Fondamentale per imparare a dormire, così come per ogni altra abitudine della vita del bambino, è la routine. I rituali della buonanotte dovrebbero entrare a far parte delle attività quotidiane dei bambini. Addormentarsi significa infatti separarsi, trovarsi al buio, entrare in un mondo dove sentiamo di non avere il controllo su ciò che accade intorno a noi. Se ci pensiamo con attenzione anche a noi adulti sarà certamente capitato di sentirci agitati/preoccupati per un progetto lavorativo, una scadenza importante, un esame medico… e di non riuscire a trovare quella dimensione di rilassatezza necessaria per potersi addormentare. Così anche i bambini possono sentirsi agitati o in ansia per qualcosa, ma anche perché sanno che si dovranno “separare” dai propri genitori per addormentarsi. Il rituale della nanna assume proprio una valenza “sedativa”, di prevedibilità e spesso ha un effetto calmante e rassicurante soprattutto se messo in atto dai genitori, persone delle quali il bambino si fida e con le quali ha una relazione privilegiata.

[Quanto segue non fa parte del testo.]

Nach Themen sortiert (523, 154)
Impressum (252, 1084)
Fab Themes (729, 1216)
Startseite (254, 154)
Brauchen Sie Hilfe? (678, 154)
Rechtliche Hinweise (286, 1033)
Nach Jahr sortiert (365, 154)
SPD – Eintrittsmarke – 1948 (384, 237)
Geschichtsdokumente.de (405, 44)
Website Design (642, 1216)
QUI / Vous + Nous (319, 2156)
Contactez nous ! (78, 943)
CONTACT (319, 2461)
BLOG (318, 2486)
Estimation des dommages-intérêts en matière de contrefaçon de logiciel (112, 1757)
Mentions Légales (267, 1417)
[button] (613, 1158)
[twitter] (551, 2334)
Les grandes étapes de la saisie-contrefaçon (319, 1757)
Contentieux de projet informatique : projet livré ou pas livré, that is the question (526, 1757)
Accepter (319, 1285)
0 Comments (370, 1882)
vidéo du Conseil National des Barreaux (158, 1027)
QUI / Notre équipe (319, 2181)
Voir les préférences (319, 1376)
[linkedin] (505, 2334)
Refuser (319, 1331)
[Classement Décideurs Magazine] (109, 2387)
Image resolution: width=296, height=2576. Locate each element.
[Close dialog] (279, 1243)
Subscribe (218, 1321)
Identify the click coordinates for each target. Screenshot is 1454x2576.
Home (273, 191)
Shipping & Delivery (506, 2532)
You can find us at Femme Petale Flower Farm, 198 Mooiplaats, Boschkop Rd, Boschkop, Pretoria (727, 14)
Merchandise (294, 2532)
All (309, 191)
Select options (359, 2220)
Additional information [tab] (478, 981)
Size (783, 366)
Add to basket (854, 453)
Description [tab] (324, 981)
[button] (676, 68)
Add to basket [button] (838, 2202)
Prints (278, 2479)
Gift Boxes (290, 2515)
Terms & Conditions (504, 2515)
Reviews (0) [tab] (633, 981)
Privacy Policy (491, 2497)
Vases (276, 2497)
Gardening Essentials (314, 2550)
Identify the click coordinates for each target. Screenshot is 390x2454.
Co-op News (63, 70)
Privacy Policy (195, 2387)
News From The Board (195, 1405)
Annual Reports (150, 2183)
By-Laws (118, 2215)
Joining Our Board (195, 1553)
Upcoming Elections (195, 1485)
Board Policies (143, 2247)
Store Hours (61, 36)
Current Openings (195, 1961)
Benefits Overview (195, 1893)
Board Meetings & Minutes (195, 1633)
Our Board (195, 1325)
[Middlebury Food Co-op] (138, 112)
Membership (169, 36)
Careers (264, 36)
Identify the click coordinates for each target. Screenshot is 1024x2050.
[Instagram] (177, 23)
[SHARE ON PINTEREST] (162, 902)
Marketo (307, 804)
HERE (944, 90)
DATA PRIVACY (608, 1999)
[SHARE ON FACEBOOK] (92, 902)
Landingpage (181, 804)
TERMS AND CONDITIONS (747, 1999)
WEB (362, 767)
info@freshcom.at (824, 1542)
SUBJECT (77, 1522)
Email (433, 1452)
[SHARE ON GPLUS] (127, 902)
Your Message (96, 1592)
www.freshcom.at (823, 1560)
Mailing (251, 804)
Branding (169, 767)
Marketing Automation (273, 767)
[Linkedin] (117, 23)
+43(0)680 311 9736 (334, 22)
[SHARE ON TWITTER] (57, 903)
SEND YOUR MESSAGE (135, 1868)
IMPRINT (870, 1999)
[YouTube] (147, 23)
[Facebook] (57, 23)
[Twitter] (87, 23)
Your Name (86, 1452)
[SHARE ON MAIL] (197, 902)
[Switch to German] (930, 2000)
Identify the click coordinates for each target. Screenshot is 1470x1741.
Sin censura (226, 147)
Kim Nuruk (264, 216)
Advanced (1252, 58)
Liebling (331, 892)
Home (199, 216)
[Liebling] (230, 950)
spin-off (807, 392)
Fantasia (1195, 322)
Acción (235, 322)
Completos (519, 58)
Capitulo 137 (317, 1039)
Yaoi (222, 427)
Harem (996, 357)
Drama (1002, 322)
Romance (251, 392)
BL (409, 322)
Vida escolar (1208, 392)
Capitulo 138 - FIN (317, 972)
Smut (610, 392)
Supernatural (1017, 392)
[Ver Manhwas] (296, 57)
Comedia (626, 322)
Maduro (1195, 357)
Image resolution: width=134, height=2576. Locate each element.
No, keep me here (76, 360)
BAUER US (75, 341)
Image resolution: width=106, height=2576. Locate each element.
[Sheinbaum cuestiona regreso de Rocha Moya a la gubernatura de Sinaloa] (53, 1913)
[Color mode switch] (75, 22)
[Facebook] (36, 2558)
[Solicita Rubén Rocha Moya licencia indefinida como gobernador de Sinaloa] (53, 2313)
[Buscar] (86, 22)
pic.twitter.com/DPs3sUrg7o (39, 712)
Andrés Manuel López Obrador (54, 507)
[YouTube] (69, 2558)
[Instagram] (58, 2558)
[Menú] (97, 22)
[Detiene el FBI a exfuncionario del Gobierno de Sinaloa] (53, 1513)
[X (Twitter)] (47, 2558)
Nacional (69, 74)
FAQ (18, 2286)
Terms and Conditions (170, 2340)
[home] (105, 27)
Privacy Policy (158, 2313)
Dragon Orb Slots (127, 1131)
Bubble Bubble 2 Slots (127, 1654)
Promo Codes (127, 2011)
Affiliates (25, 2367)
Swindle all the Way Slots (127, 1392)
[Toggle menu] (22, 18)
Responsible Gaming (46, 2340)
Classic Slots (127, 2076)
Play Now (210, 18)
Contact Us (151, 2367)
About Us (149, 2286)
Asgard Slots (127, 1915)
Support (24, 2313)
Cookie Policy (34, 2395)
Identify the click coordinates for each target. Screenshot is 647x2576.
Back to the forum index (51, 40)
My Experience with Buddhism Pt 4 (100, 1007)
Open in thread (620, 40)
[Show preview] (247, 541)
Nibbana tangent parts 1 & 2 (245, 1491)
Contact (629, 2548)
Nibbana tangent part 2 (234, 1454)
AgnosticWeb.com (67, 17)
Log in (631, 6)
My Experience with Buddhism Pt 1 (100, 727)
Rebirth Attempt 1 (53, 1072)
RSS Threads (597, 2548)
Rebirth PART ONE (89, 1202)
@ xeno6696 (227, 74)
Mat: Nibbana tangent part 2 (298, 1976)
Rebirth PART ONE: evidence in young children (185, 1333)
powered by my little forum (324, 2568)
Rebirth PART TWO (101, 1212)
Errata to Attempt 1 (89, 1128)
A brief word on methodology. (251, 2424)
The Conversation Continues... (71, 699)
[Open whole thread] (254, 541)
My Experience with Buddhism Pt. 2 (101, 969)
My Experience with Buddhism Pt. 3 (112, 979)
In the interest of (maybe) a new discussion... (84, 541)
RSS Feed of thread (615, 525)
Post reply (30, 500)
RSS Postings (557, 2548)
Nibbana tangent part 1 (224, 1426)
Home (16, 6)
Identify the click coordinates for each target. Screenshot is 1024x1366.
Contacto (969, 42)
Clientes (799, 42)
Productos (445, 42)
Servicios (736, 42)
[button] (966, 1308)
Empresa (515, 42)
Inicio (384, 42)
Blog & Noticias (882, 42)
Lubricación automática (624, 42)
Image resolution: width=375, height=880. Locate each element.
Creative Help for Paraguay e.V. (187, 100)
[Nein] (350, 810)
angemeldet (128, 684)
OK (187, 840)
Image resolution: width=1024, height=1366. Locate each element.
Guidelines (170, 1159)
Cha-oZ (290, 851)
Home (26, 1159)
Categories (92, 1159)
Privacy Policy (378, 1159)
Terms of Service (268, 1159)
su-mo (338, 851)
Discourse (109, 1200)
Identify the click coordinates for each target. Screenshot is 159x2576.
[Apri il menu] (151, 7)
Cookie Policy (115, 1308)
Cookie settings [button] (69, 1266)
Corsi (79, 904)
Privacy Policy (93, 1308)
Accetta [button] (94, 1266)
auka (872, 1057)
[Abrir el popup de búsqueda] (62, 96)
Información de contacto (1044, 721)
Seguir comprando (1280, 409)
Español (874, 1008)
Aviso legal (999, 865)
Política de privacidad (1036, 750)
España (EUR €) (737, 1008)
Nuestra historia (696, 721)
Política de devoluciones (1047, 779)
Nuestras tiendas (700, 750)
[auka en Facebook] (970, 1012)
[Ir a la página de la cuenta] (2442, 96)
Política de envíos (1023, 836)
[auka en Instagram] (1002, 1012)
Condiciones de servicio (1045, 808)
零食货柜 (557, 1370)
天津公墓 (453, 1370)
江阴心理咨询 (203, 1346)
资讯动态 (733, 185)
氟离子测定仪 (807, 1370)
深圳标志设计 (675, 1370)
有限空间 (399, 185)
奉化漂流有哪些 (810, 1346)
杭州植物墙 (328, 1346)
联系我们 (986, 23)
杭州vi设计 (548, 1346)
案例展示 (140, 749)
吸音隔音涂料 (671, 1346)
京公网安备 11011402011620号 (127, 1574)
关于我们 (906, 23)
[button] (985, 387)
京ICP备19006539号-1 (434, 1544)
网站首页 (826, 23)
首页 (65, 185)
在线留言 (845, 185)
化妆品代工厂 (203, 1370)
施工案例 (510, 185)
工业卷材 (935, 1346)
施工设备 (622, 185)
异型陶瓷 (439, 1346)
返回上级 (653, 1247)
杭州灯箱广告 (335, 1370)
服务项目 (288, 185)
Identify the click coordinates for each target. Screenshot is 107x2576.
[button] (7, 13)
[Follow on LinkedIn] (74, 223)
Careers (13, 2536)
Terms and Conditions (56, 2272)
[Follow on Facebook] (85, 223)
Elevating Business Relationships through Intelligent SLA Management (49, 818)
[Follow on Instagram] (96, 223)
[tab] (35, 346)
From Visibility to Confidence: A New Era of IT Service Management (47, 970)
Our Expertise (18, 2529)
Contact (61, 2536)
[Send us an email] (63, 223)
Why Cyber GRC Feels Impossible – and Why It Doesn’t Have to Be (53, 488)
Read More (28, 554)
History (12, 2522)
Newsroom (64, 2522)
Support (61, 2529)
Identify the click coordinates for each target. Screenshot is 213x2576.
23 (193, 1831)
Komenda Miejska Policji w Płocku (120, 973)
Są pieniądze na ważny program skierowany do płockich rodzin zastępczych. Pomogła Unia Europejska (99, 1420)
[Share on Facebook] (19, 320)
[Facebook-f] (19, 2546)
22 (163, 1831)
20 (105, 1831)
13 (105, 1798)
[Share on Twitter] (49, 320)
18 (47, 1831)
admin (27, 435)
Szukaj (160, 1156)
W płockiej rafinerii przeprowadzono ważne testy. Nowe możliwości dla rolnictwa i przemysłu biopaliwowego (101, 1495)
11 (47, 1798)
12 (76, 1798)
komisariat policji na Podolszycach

Nella preparazione dei rituali della buonanotte esiste uno scambio continuo tra l’inventiva dei genitori e la scelta dei figli. Innanzitutto si dovrebbe iniziare il rituale con l’introduzione di un’attività rilassante. Se facciamo vedere al bambino, subito prima di andare a letto un cartone animato d’azione avremo stimolato la sua agitazione e il suo dinamismo. Difficilmente incontreremo la sua disponibilità a voler andare a dormire dopo aver guardato quel cartone, ma molto probabilmente ci troveremo di fronte a un bambino che vuole giocare o continuare a guardare la tv, proprio perché quel cartone lo ha appassionato. Un po’ come accade a noi quando siamo presi da una serie tv on the mand, “guardo ancora una puntata, un’altra ancora, adesso è veramente l’ultima…” e non riusciamo a fermarci.
I rituali di separazione tranquillizzanti possono essere diversi e caratterizzati da svariate attività abituali: lavarsi i denti, mettersi il pigiama, leggere una fiaba e rileggerla più volte, tre baci della buonanotte, dormire con la bambola preferita o il peluche, tenere accesa una piccola luce da notte …
Finalmente il bambino si è addormentato, ma se si sveglia di notte? E se piange? Niente panico!
Andate da lui, rassicuratelo, fategli sentire la vostra vicinanza anche fisica, se è particolarmente impaurito e agitato prendetelo in braccio, parlategli in maniera pacata e provate a calmarlo; rassicuratelo sui brutti sogni, promettetegli che al mattino potrà raccontarvelo, sarà un modo per tirare fuori le emozioni spiacevoli, raccontare di sé e con il vostro aiuto elaborarle.
Progressivamente il bambino inizierà a fare amicizia con il buio e con il sonno grazie alle vostre rassicurazioni, non è lasciandolo solo a gestire il suo pianto e la sua agitazione che imparerà ad autoregolarsi e a gestire le sue emozioni.
A cura di:Dott.ssa Francesca Cerutti Psicologa clinica dello sviluppo e della famiglia.